═════ Passage given ═════

Seed text -> Predict next word

  * Probability distribution of possible next words.

----

Read input (does not have to be purely text, could be any input including sound, images).

  * Helpful is input and output are real numbers; as therefore can do calculus and gradients. 


Lookup Table

  * Create a lookup table, associating each word with others words in the same context, such as in the same sentence.
    * Encode the position of a word in the context.
    * Are there nouns at specific positions?
    * For each word, are there any adjectives in certain positions, in front of the word?
  * Determine what is the probability of that word being the next word, from the list of possible words.
  * Use back-propagation to adjust weights.


Weights = which words are associated with other words.

  * Bigger numbers matter more.
  * Smaller numbers are unrelated; matter less.
  * Use dot.product; as cheaper
    * v1 * w1 = v1w1
    * v1w1 + v2w2 + v3w3 = dot.product
      * Measures whether this points in the same direction.

═════ Given information ═════

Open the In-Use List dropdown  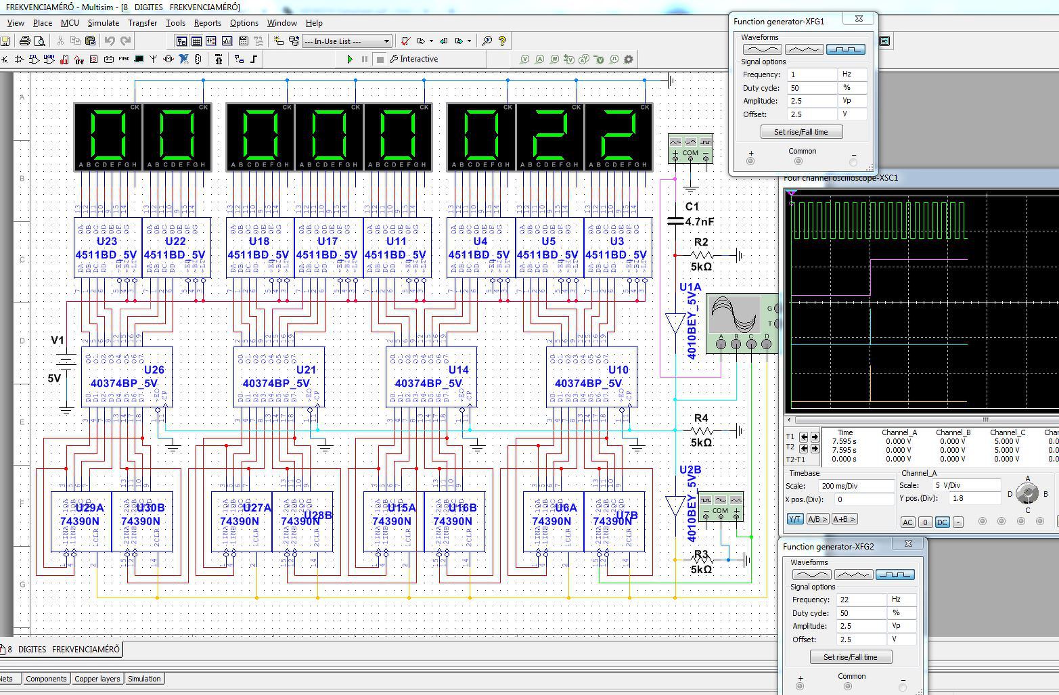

═════

**Task instructions:**
- a) In the notes on next-word prediction, what method is used to adjust the weights?
- b) Extend the notes on next-word prediction, picking up after their final line about the dot product.

**Answers per task:**
- a) Back-propagation.

- b)
        * Positive value means it points (aligns).
        * Zero means it is perpendicular (unrelated).
        * Negative value means it is opposit.

Activation

  * Use softmax
    * Converts weights to all be between zero and one; and add up to one.


Aim for low cost; in determining the next word.

  * cost formula is:  cost = -log(probability).
    * A low cost, close to zero, is where the probability is closer to one.
    * A low probability (i.e. not predicting the next word), increases cost very steeply.
  * There is a cost per word, but same applies to entire network.
    * Cost of entire network will be sum or avg of each word cost.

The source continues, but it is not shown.